What fewer people know is that he has amassed credits as an actor — he was the groom in the 2008 Jonathan Demme film "Rachel Getting Married." And fewer people still know that he spends considerable energy painting and creating animation beyond TV on the Radio projects.
Yet Adebimpe described visual art as his first love. "When I started with a band, I was concerned that it would take me away from my art making," he said by phone last week. "It's grounding for me; it's the way I end up processing the world."
And now, for the first time in his career, he has the chance to blend his original art and music making for a single performance. His "A Warm Weather Ghost" will premiere Thursday for a three-night engagement at Walker Art Center in Minneapolis. The show will include seven musicians — including two horn players — plus the prerecorded voice of a disembodied narrator (performing the role of a dead person) for an experience that "feels like a warm, psychedelic tropic," Adebimpe said.
Meanwhile, his paintings and drawings will be projected on a single screen. He hasn't decided whether a second projector will screen images on the performers as well.
The concept for this ambitious multimedia project was born circa 2013. With a break from touring with TV on the Radio, Adebimpe found himself reflecting on a flurry of recent deaths of people he loved. "At first I didn't know whether I wanted to make an animated film piece or something to accompany music," he said.

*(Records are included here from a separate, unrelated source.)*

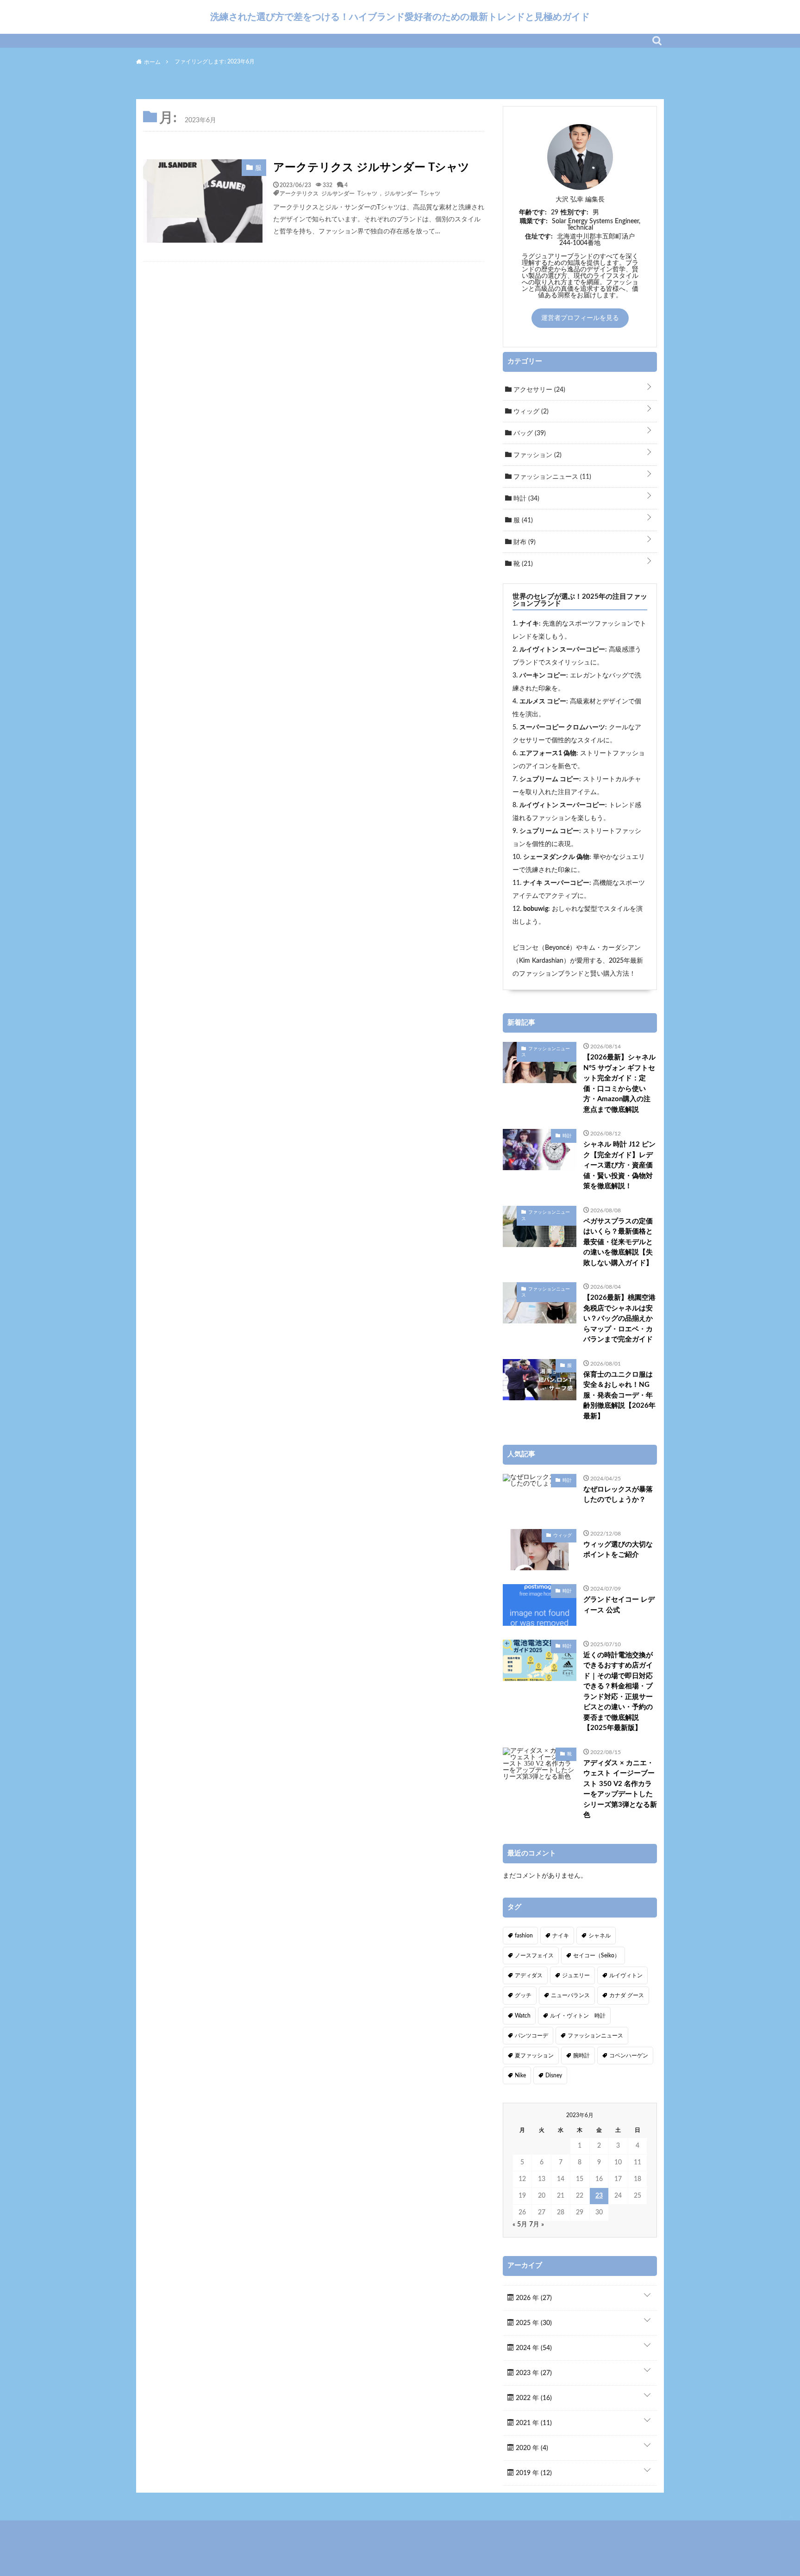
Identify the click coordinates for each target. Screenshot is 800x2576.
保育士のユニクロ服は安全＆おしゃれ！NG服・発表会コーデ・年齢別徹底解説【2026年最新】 (619, 1395)
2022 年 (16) (533, 2398)
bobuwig (535, 909)
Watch (523, 2015)
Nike (520, 2075)
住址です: (539, 236)
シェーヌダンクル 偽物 (556, 857)
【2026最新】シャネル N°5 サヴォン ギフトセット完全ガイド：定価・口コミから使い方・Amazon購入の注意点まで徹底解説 (619, 1083)
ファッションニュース (551, 477)
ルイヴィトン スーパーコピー (562, 649)
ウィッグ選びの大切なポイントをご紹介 (618, 1550)
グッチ (523, 1995)
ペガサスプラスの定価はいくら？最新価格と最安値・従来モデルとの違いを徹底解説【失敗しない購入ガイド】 (618, 1242)
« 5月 (519, 2224)
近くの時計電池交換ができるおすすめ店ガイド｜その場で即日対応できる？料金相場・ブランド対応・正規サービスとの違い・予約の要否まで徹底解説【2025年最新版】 (618, 1692)
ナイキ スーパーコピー (556, 883)
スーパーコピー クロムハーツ (562, 727)
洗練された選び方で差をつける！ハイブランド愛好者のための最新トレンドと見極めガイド (400, 17)
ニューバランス (570, 1995)
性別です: (574, 212)
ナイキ (529, 623)
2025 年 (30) (533, 2323)
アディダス (529, 1975)
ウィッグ (530, 411)
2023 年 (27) (533, 2373)
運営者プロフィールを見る (580, 318)
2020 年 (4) (531, 2448)
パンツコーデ (531, 2035)
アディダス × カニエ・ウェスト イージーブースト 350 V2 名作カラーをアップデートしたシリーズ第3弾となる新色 (620, 1789)
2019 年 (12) (533, 2473)
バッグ (529, 433)
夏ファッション (534, 2055)
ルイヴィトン (626, 1975)
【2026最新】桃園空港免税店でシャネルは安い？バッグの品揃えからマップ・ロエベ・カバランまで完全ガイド (619, 1318)
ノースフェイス (534, 1955)
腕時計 (581, 2055)
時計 (525, 498)
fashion (524, 1935)
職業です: (534, 221)
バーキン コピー (542, 675)
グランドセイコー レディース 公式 (619, 1605)
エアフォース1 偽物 (547, 753)
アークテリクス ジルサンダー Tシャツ (371, 167)
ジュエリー (576, 1975)
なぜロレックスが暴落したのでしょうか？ (618, 1495)
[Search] (657, 41)
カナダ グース (626, 1995)
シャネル (599, 1935)
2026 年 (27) (533, 2298)
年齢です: (533, 212)
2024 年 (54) (533, 2348)
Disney (553, 2075)
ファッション (537, 455)
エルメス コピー (542, 701)
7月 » (536, 2224)
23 (599, 2196)
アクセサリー (538, 390)
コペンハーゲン (628, 2055)
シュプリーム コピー (549, 779)
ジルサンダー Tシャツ (412, 193)
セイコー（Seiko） (596, 1955)
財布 (524, 542)
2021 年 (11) (533, 2423)
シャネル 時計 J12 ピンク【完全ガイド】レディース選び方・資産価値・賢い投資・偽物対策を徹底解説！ (619, 1165)
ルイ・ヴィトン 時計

As time went on, he settled on what he called the "wish." "My attitude toward death is always something that has shifted — it is not a negative attitude," he explained. So he wanted to create "this expansive, welcoming, exciting psychedelic experience that has nothing to do with pain or suffering — you are done with all that. Is it prebirth? Is it afterlife? I have no idea. It is just this wish."
That's why Adebimpe stressed that the show's theme — death and resurrection — is merely the "casing for an impressionistic piece."